E ancora: “Per loro, infatti, non hanno nessun valore gli anni di lavoro e di sacrifici di operai e impiegati o i tanti beni e servizi che la collettività, gratuitamente, mette a loro disposizione per fini privati. Sembra che gli imprenditori facciano i propri utili stando nel deserto e non in una società nella quale, tutti, contribuiscono a farla funzionare. La nostra Costituzione, però, è molto chiara: “L'iniziativa economica privata è libera. Non può svolgersi in contrasto con l'utilità sociale o in modo da recare danno alla sicurezza, alla libertà, alla dignità umana.” Allora, oltre ad essere immorale, tentare, come una novella banda bassotti, di svuotare per due volte - durante le ferie e di notte - gli stabilimenti, è anche completamente illegale”.

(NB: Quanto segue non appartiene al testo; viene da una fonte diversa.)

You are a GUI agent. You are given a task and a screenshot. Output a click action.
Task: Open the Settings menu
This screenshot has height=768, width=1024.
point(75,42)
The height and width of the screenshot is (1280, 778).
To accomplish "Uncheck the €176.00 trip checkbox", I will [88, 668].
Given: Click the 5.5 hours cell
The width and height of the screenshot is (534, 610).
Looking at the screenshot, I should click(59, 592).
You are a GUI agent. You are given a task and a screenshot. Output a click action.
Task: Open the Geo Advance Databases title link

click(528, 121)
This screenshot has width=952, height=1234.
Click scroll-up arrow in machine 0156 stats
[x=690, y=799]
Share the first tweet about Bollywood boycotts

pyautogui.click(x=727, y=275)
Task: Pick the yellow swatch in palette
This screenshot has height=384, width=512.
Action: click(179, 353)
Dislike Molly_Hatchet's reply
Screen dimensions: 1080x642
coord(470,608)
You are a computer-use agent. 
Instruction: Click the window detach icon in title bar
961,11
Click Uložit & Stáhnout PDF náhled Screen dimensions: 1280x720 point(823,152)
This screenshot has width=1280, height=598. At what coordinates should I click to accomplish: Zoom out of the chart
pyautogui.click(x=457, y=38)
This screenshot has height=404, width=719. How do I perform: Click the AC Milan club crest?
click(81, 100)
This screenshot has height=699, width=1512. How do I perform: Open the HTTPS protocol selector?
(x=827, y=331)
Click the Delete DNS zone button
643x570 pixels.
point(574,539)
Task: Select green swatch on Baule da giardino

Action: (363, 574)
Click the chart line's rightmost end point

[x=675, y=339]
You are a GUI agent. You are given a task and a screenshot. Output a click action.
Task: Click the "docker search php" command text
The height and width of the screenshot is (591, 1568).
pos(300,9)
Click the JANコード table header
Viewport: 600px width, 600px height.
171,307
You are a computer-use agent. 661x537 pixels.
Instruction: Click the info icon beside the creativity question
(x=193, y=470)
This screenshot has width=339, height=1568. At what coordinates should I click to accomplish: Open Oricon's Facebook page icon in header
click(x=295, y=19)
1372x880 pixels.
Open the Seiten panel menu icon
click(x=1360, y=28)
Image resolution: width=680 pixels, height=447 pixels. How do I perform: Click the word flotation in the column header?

“Occorre impedire che l’arroganza prevalga sulla giustizia, che chi ha drenato enormi risorse, umane e materiali, dal nostro territorio possa andarsene con il solo scopo di aumentare i profitti. Perciò la lotta dei lavoratori della Dometic è anche la nostra lotta, di tutta Forlì e di tutta Rifondazione Comunista. Ieri, dopo le proteste degli operai davanti alle sedi di Confindustria è stato firmato un verbale tra parti le sociali nel quale si auspica che si arrivi ad un accordo condiviso. Una netta smentita delle dichiarazioni del Presidente degli imprenditori che aveva giustificato ed avallato il tentativo di svuotare gli stabilimenti in piena notte, ma questa retromarcia non sarebbe mai avvenuta senza la determinazione dei lavoratori”, conclude la nota di Rifondazione Comunista.